The physical high street stores also matter because they offer a shop window in a way the web cannot. When the Military Wives choir launched their single "Wherever You Are" – set to top the Christmas charts tomorrow – they unveiled it at HMV's flagship London store on Oxford Street.

Little wonder that record label bosses have been privately discussing this week how they can support HMV. Some have already extended credit so that the chain does not have to pay so much for stock upfront.

Leaving HMV aside, the interesting question is how the shift from physical to digital continues. For music singles, the transition is all but complete. Virtually all the 150 million singles sold last year in the UK were digital. Barely half a million copies were sold on CD single. Adam Liversage, director of communications at the record industry trade body the BPI, is upbeat: "In sheer volume terms, there are more singles tracks being sold in the UK this year than ever before."

However, the physical format remains surprisingly popular for albums, despite falling sales. Close to three-quarters of albums sold last year were on CD. Similarly, the amount of video sold in physical format is over 80 per cent. Blu-Ray sales, up 17 per cent this year, have helped to offset falling DVDs.

It is easy to see why physical discs remain popular, particularly at Christmas, because people want to give something more tangible than, say, a plastic iTunes voucher as a gift.

"Physical discs are what the majority of people still like to buy," says Lavinia Carey, director-general of the British Video Association. "It's what millions of people choose to do, even though they've got connected TVs and so on. There are over 40 different digital services [for film and TV streaming and downloads] out there and people are still choosing to buy physical."

She argues that physical is also popular because it is still more practical than digital. There is a "lack interoperability between devices and platforms", she says. For example, an album or film on iTunes can't be enjoyed on another device that doesn't have access to iTunes.

Some savvy companies are looking "to create a bridge between the physical format and digital copies", adds Ms Carey, pointing to how Tesco has bought the online movie rental firm Blinkbox. Now consumers can buy the DVD from Tesco and get digital access from Blinkbox bundled together for the same price. She believes a "mixed economy" of physical and digital makes sense".

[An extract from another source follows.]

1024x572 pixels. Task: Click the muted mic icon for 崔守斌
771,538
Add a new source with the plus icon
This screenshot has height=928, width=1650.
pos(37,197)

Indeed, some physical formats – in music, video and gaming – are performing strongly. Steve Redmond of the Entertainment Retailers Association points out: "Blu-Ray is doing well and it's on the increase. The software sales for Xbox and Playstation are doing pretty well. Even vinyl is doing well, it's on the increase – it's an interesting example of how a physical format can flourish in the digital age, even if it's niche. If you were the kind of store that sold only Blu-Ray, Xbox, Playstation and vinyl, you'd probably be doing quite well."

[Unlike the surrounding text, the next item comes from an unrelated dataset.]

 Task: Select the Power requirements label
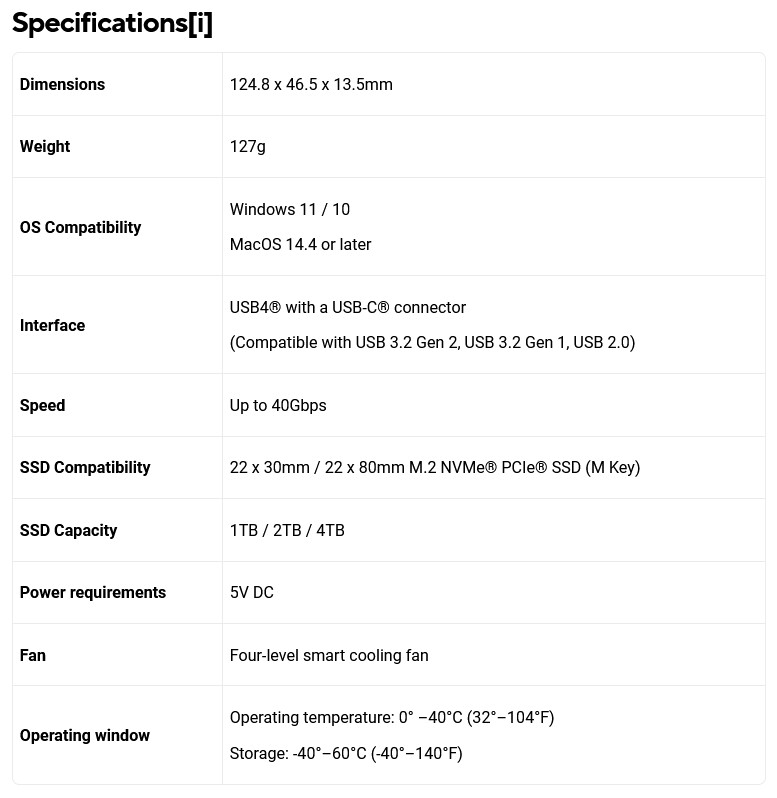(93, 593)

Some CDs and DVDs are selling strongly too. Only last year, the ABBA-themed movie Mamma Mia notched up a record-breaking six million sales.

Redmond describes this as the "winner takes it all" trend. "The mega-hits seem to be as big as ever, if not bigger than before. It means the mid-ranking titles tend to get squeezed. Something that is niche probably isn't being affected that much."

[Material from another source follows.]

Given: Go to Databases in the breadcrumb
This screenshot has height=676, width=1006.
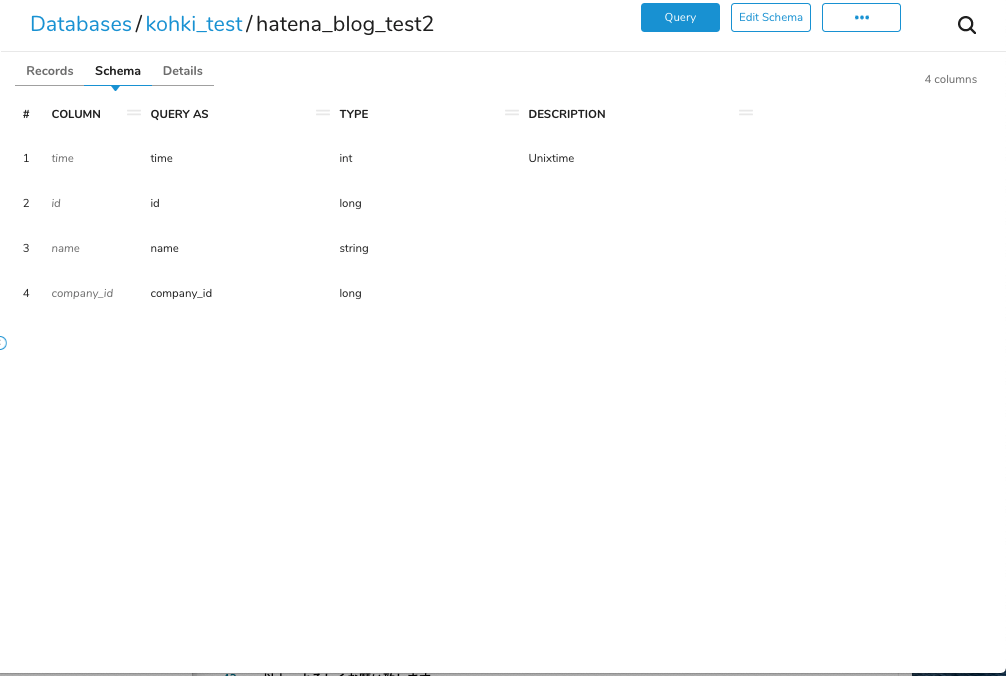Looking at the screenshot, I should (x=81, y=24).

There is no avoiding the big picture. Physical sales will keep shrinking as cloud-based storage of content becomes ubiquitous.

HMV has belatedly moved into higher-margin products such as headphones and tablets – hardware rather than content. But things remain parlous as HMV is looking to sell its profitable music venues, including the Hammersmith Apollo in London.

But whatever HMV's fate, it seems likely that there will be fewer places on the high street to buy CDs and DVDs next Christmas.